ISCO 88 (COM) - A Guide for Users

Acknowledgements
The Statistical Office of the European Communities gratefully acknowledges the assistance obtained from the International Labour Office with the preparation of this document.

ISCO 88 (COM): Introduction, concepts and definitions:

Introduction
This document describes the European Union variant of the new International Standard Classification of Occupations (ISCO-88), referred to as ISCO 88 (COM). The new International Classification of Occupations replaces the previous version, known as ISCO-68. The following sections discuss the conceptual framework for the International Classification of Occupations1 and detail the main differences between ISCO-88 and ISCO 88 (COM) that have arisen as a consequence of the harmonisation of national occupational classifications across the European Union.

ISCO 88 (COM) represents the culmination of a series of lengthy and detailed investigations in the twelve countries of the EU, combining the knowledge of experts in occupational classification in each country with practical considerations for coding occupational information collected by census and survey techniques and addressing the requirement for an EU-wide standard. It should not be regarded as a different classification from ISCO-88, but rather it is the result of a coordinated effort by National Statistical Institutes to implement ISCO-88 for census and survey coding purposes.

The Conceptual Framework of ISCO-88

ISCO-88 organises occupations in an hierarchical framework. At the lowest level is the unit of classification - a job - which is defined as a set of tasks or duties designed to be executed by one person. Jobs are grouped into occupations according to the degree of similarity in their constituent tasks and duties. Thus, for example, the following jobs are grouped together in ISCO-88 to form the occupation unit group 3472 Radio, television and other announcers: News announcer; radio announcer; television announcer; compare; disc jockey; media interviewer; newscaster. Although each job may be distinct in term of the output required from the person who executes the constituent tasks, the jobs are sufficiently similar in terms of the abilities required as inputs into these tasks for them to be regarded as a single occupational unit for statistical purposes.

Skill levels and skill specialisations

For the purpose of aggregating occupations into broadly similar categories at different levels in the hierarchy, ISCO-88 introduces the concept of skill, defined as the skill level - the degree of complexity of constituent tasks and skill specialisation - essentially the field of knowledge required for competent performance of the constituent tasks.

# [Dataset excerpt]
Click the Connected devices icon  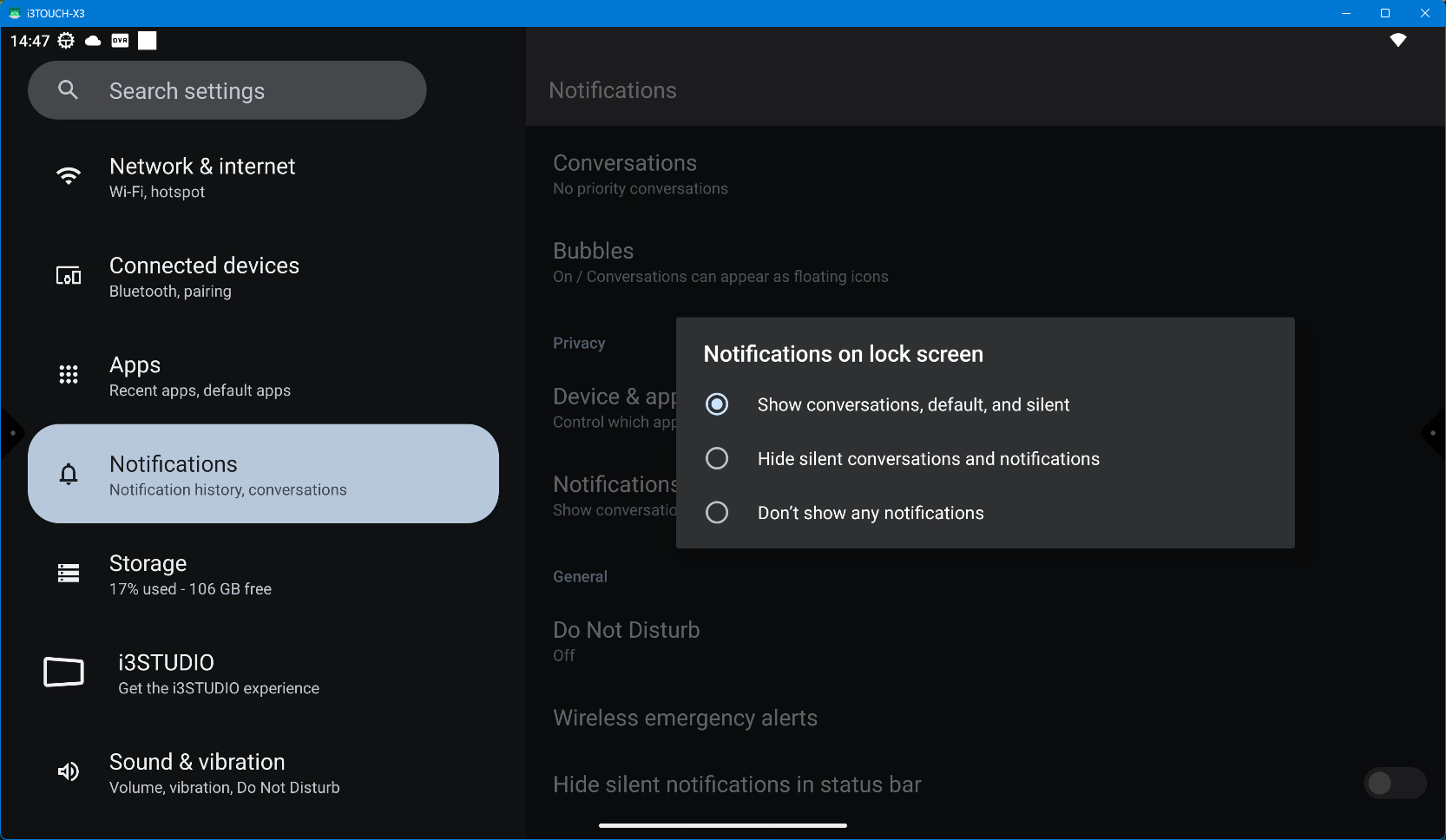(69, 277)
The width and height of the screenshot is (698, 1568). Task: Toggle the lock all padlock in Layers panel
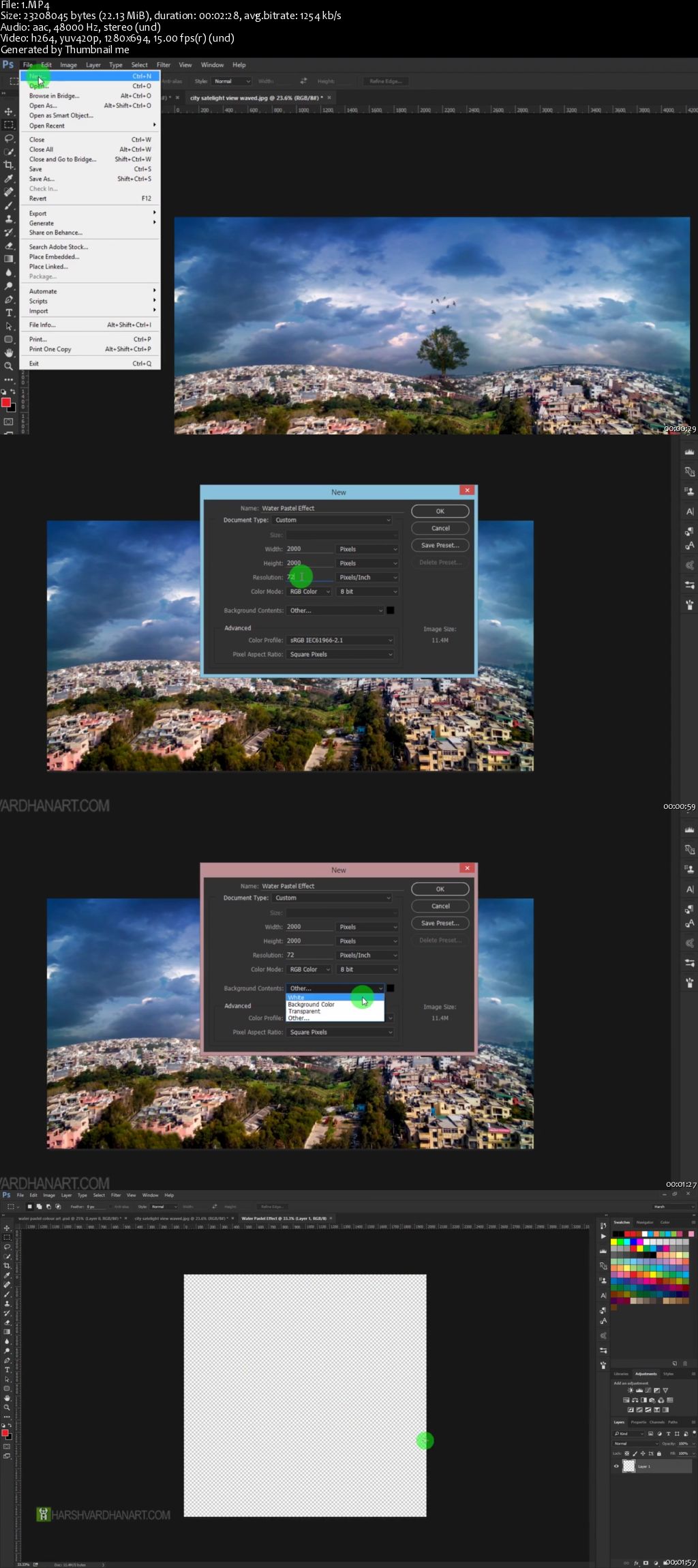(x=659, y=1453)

# [Written instruction]
Continue the ISCO 88 (COM) guide from where it stops, picking up after its definition of skill level and skill specialization.

# [Response to the task]
Only a few broad 'skill level' categories can usefully be identified for cross-national comparisons. ISCO-88 uses four skill levels to define the broad structure of the classification at its most aggregate level, the major groups. These four skill levels are partly operationalised in terms of the International Standard Classification of Education (ISCED) and partly in terms of the job-related formal training which may be used to develop the skill level of persons who will carry out such jobs. The four skill levels are reproduced from the International Classification of Occupation; 1988 (ILO, 1990) in the box below.

1 For a more detailed discussion, see ILO, 1990, pp2-3.

ISCO-88 Skill Levels and ISCED Categories

ISCO Skill Level    ISCED Categories

First skill level   ISCED category 1, comprising primary education
                    which generally begins at ages 5-7 years and 
                    lasts about 5 years.

Second skill level  ISCED categories 2 and 3, comprising the first 
                    and second stages of secondary education.  The 
                    first stage begins at the age of 11 or 12 and 
                    lasts about three years, while the second stage 
                    begins at the age of 14 of 15 and also lasts 
                    about three years.  A period of on-the-job 
                    training or experience may be necessary, 
                    sometimes formalised in apprenticeships.  This 
                    period may supplement the formal training or may 
                    replace it partly or, in some cases, wholly.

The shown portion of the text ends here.